DATA SUPPLIED:
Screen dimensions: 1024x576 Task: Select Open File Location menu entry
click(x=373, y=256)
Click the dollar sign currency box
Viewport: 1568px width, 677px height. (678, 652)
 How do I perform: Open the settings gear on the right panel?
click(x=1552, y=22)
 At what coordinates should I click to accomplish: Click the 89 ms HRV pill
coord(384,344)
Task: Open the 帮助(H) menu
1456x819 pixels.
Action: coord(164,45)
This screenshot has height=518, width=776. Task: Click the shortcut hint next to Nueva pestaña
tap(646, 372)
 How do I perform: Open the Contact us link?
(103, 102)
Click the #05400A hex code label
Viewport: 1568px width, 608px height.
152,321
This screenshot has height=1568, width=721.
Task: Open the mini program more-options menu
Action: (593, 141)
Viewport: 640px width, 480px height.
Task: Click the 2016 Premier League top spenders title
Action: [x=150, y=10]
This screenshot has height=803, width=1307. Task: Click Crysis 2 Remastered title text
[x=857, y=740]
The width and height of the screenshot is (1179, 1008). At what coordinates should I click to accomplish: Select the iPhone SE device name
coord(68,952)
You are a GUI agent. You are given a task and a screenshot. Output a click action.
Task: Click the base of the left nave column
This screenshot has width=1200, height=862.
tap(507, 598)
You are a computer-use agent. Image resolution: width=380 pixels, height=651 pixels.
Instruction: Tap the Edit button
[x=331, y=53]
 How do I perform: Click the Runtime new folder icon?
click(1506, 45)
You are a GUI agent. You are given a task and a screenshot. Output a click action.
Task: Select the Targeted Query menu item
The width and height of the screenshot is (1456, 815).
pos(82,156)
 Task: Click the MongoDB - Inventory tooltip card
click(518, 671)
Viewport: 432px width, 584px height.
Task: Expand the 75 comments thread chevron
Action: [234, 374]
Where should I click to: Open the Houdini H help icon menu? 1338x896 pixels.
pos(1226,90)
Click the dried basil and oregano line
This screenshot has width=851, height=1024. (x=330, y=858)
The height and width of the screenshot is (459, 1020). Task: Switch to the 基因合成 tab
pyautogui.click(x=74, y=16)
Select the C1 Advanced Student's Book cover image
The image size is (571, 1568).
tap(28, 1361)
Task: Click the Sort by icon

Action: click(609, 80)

STATED GOAL:
Repeat these records with "GUI agent" swapped for "interface agent" everywhere it occurs, leaving everything else the same.

WRITTEN RESPONSE:
Screen dimensions: 1024x576 Task: Select Open File Location menu entry
click(x=373, y=256)
Click the dollar sign currency box
Viewport: 1568px width, 677px height. (678, 652)
 How do I perform: Open the settings gear on the right panel?
click(x=1552, y=22)
 At what coordinates should I click to accomplish: Click the 89 ms HRV pill
coord(384,344)
Task: Open the 帮助(H) menu
1456x819 pixels.
Action: coord(164,45)
This screenshot has height=518, width=776. Task: Click the shortcut hint next to Nueva pestaña
tap(646, 372)
 How do I perform: Open the Contact us link?
(103, 102)
Click the #05400A hex code label
Viewport: 1568px width, 608px height.
152,321
This screenshot has height=1568, width=721.
Task: Open the mini program more-options menu
Action: (593, 141)
Viewport: 640px width, 480px height.
Task: Click the 2016 Premier League top spenders title
Action: [x=150, y=10]
This screenshot has height=803, width=1307. Task: Click Crysis 2 Remastered title text
[x=857, y=740]
The width and height of the screenshot is (1179, 1008). At what coordinates should I click to accomplish: Select the iPhone SE device name
coord(68,952)
You are a interface agent. You are given a task and a screenshot. Output a click action.
Task: Click the base of the left nave column
This screenshot has width=1200, height=862.
tap(507, 598)
You are a computer-use agent. Image resolution: width=380 pixels, height=651 pixels.
Instruction: Tap the Edit button
[x=331, y=53]
 How do I perform: Click the Runtime new folder icon?
click(1506, 45)
You are a interface agent. You are given a task and a screenshot. Output a click action.
Task: Select the Targeted Query menu item
The width and height of the screenshot is (1456, 815).
pos(82,156)
 Task: Click the MongoDB - Inventory tooltip card
click(518, 671)
Viewport: 432px width, 584px height.
Task: Expand the 75 comments thread chevron
Action: [234, 374]
Where should I click to: Open the Houdini H help icon menu? 1338x896 pixels.
pos(1226,90)
Click the dried basil and oregano line
This screenshot has width=851, height=1024. (x=330, y=858)
The height and width of the screenshot is (459, 1020). Task: Switch to the 基因合成 tab
pyautogui.click(x=74, y=16)
Select the C1 Advanced Student's Book cover image
The image size is (571, 1568).
tap(28, 1361)
Task: Click the Sort by icon

Action: click(609, 80)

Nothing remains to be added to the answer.